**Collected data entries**
——
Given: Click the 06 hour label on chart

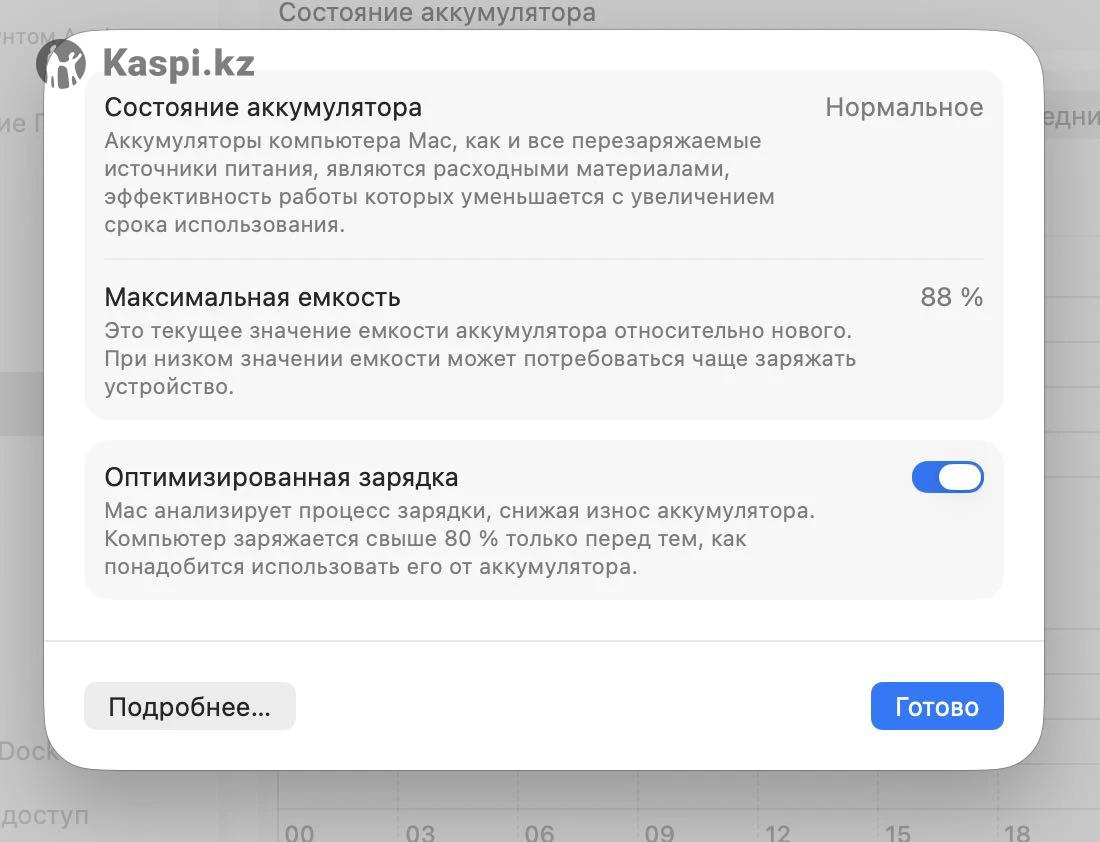Looking at the screenshot, I should pyautogui.click(x=540, y=833).
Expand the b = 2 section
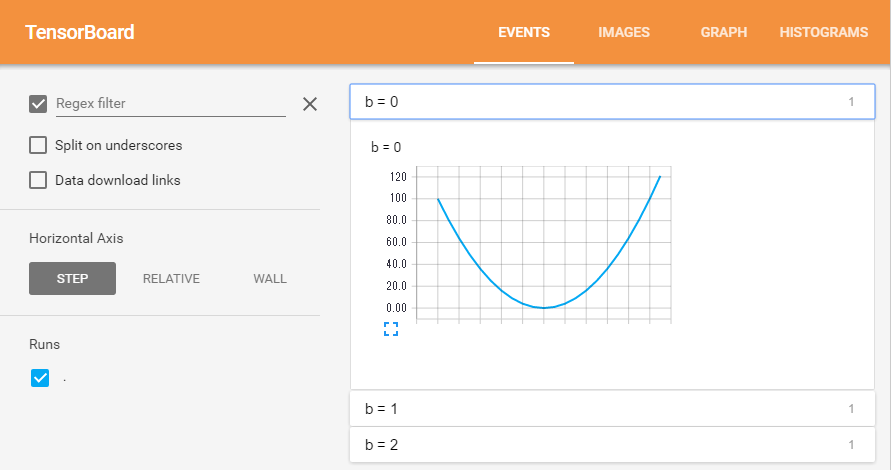 612,444
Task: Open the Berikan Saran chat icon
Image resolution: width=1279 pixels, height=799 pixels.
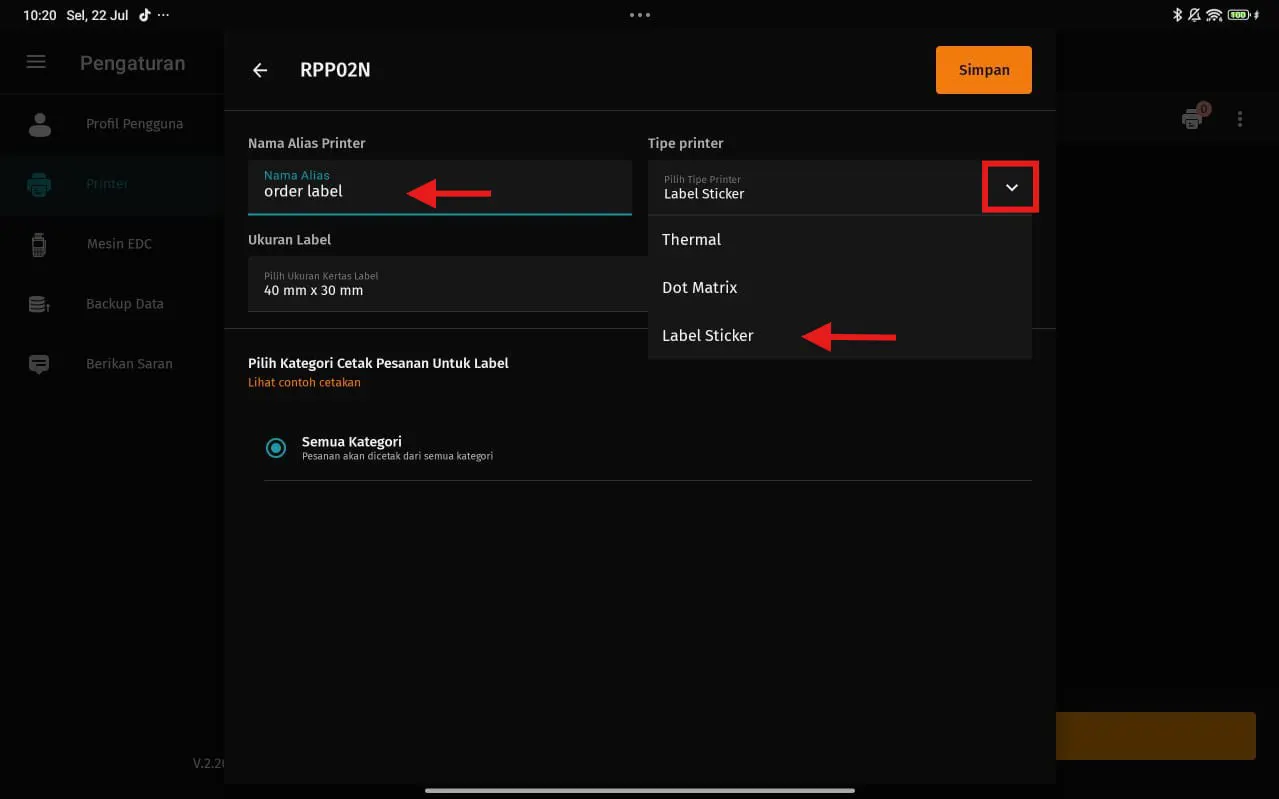Action: (40, 364)
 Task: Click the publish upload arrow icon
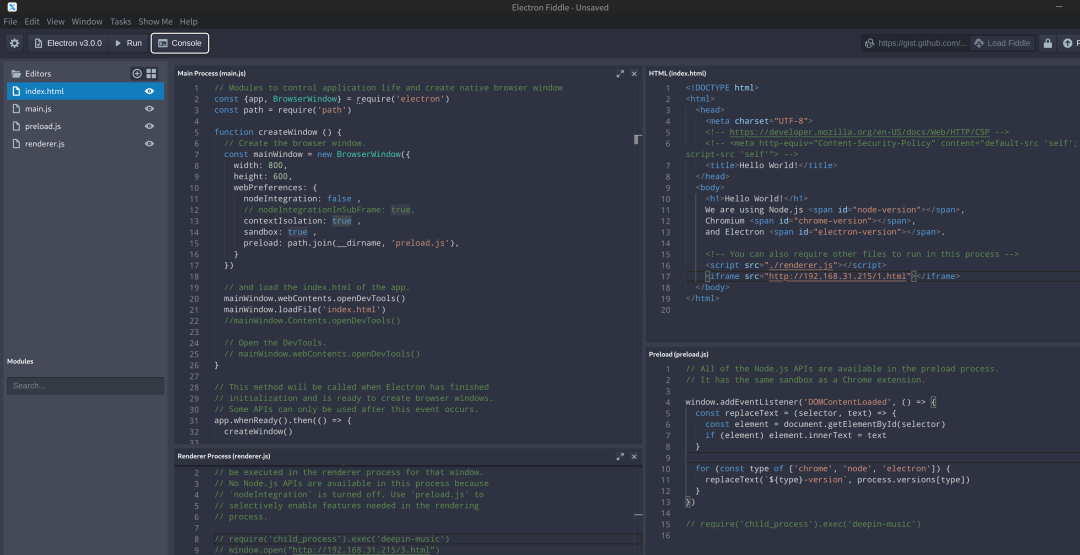pyautogui.click(x=1068, y=43)
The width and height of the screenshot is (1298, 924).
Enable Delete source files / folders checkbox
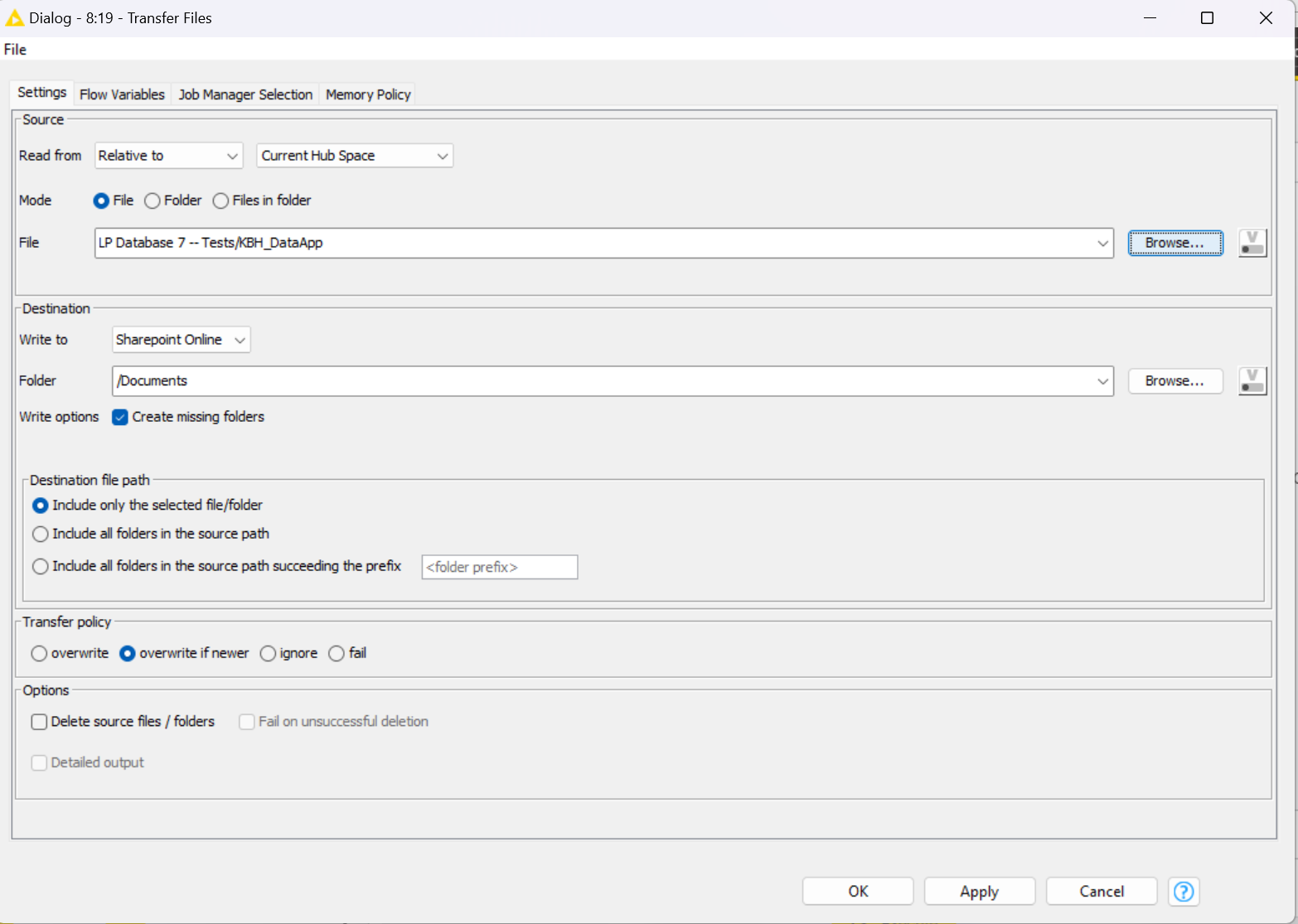[x=40, y=722]
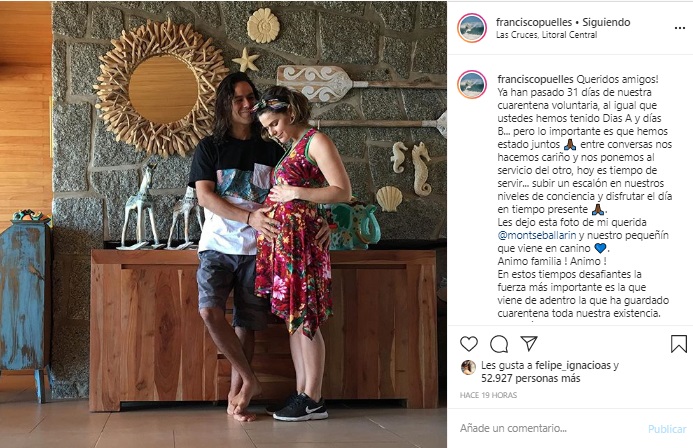Focus the Añade un comentario field

point(550,428)
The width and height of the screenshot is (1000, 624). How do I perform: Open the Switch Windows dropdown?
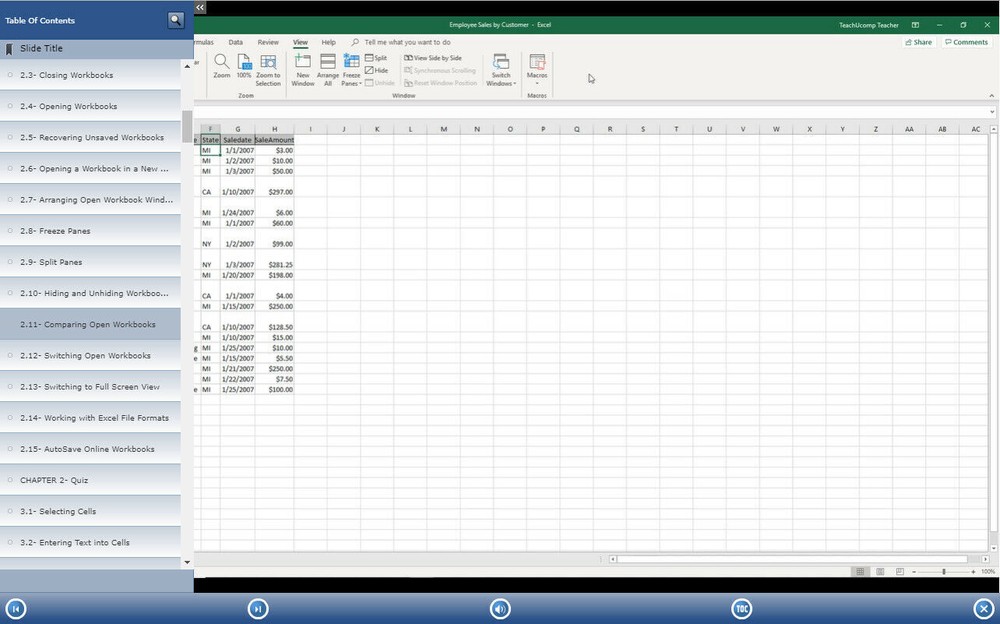click(x=500, y=70)
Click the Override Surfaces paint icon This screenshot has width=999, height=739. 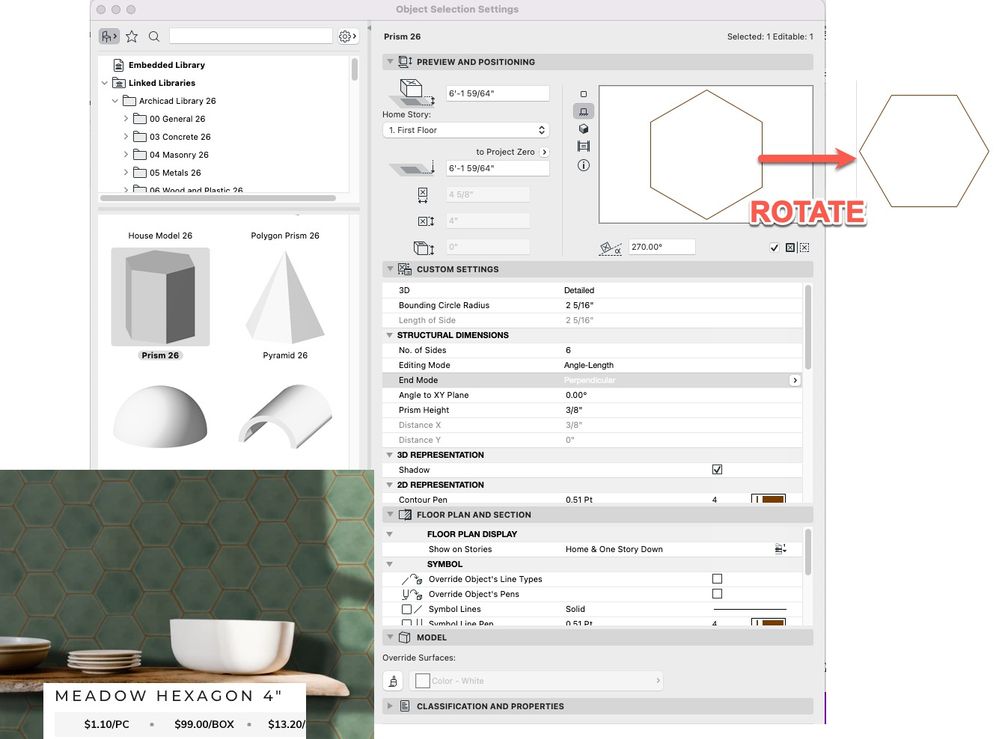point(392,680)
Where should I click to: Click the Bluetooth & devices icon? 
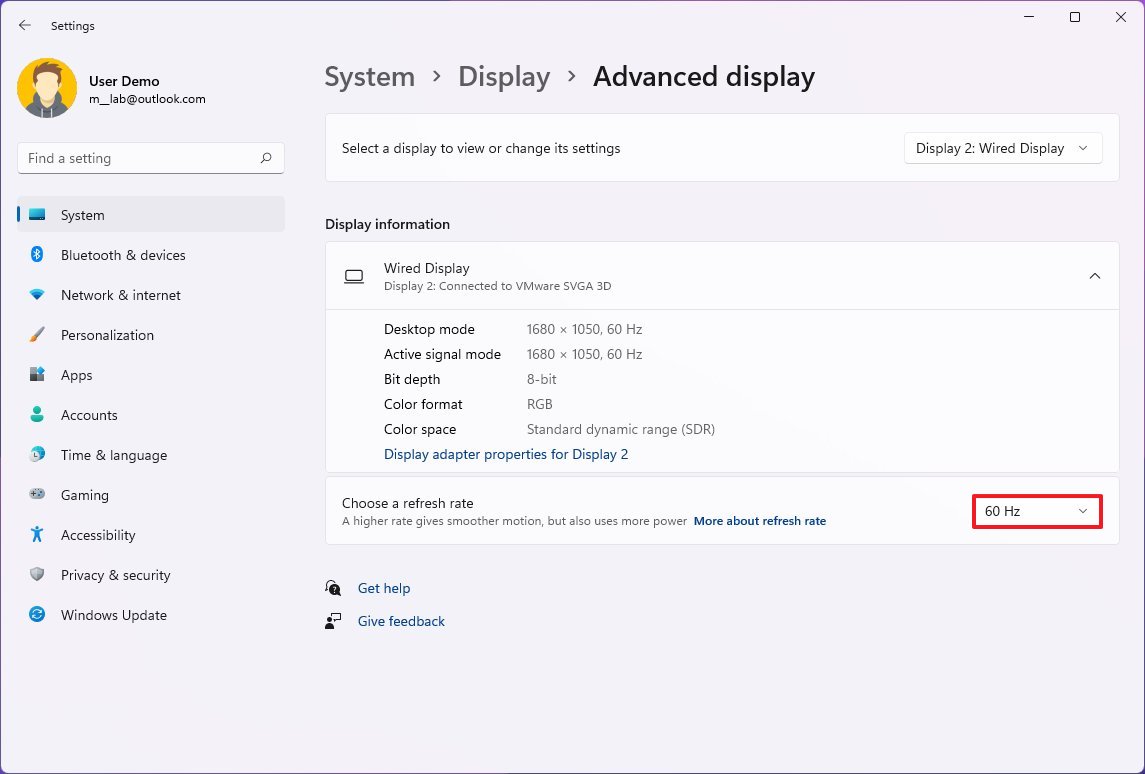(x=37, y=255)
——
**Exercise description**
Output only the lines above from the line that holds "Expand the b = 2 section" through the line that holds "The width and height of the screenshot is (1298, 924).", both ends included, and exclude pictures.

**Written reply**
Expand the b = 2 section
 612,444
Task: Open the Berikan Saran chat icon
Image resolution: width=1279 pixels, height=799 pixels.
Action: (40, 364)
 Task: Click the publish upload arrow icon
pyautogui.click(x=1068, y=43)
The width and height of the screenshot is (1298, 924).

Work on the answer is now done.